Oosthoek encyclopedie

Oosthoek's Uitgevers Mij. N.V (1916-1925)

Gepubliceerd op 17-01-2019

Scheiding van goederen

betekenis & definitie

Scheiding van goederen - De gemeenschap van goederen tusschen echtgenooten kan staande huwelijk niet worden ontbonden dan op vordering der vrouw en alleen dan, wanneer de man door een kennelijk wangedrag de goederen der gemeenschap verspilt en het huisgezin aan ondergang blootstelt, wanneer, door de wanorde en het slecht beheer der zaken van den man, de waarborg voor het huwelijksgoed der vrouw en voor hetgeen haar naar rechten toekomt, zoude verloren gaan of door grof verzuim van den man in het beheer van het huwelijksgoed, dit in gevaar zoude worden gebracht (art. 241 B. W.).

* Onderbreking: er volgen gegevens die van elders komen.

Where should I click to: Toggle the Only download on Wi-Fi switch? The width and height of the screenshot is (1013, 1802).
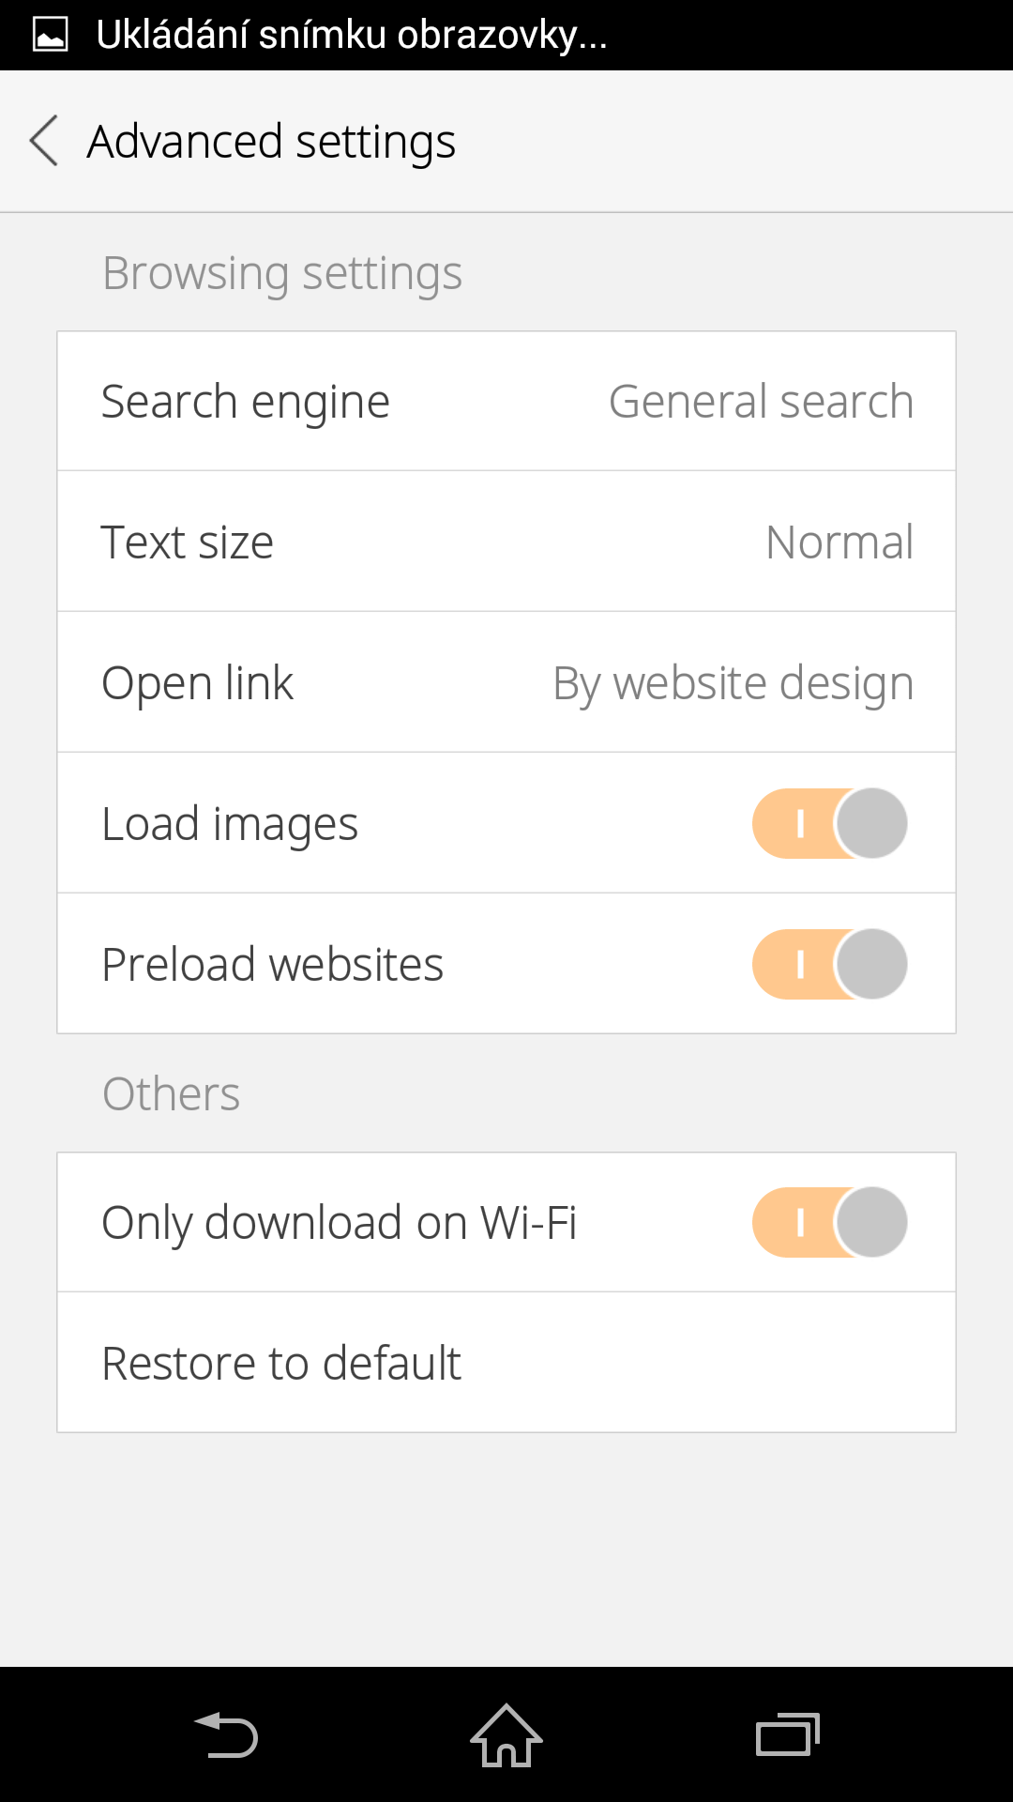[x=829, y=1222]
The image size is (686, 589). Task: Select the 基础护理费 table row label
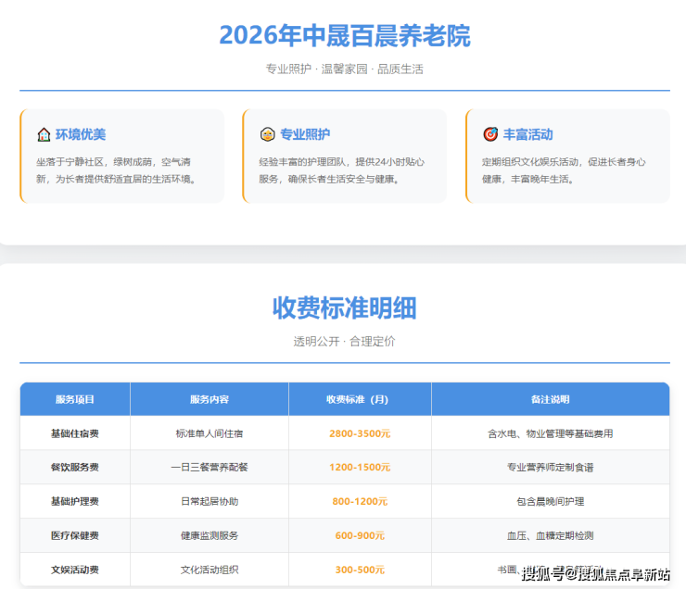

Scheiding van tafel en bed brengt steeds scheiding van goederen mede (art. 298 B. W.). Scheiding der gemeenschap bij onderling goedvinden is nietig (art. 241 B.W.). Door s. v. g. krijgt de vrouw het vrije beheer over haar vermogen terug. Zij kan, in afwijking van art. 163 B. W., van den rechter een algemeene bewilliging bekomen om over haar roerende goederen te beschikken (art. 249 B. W.). Zij moet wel bijdragen tot de kosten der huishouding en der opvoeding van de kinderen (art. 248 B. W.). De procedure tot verkrijging van scheiding van goederen is geregeld in artt. 804—815 Rv. Alvorens te dagvaarden heeft de vrouw daartoe verlof noodig van den president der rechtbank (art. 804 Rv.). De gemeenschap kan steeds, bij onderling goedvinden, door de echtgenooten worden hersteld (art. 251 B. W.). Zoowel scheiding als herstel der gemeenschap moet openlijk worden bekend gemaakt (artt. 244, 253 B. W., 811, 815 Rv.).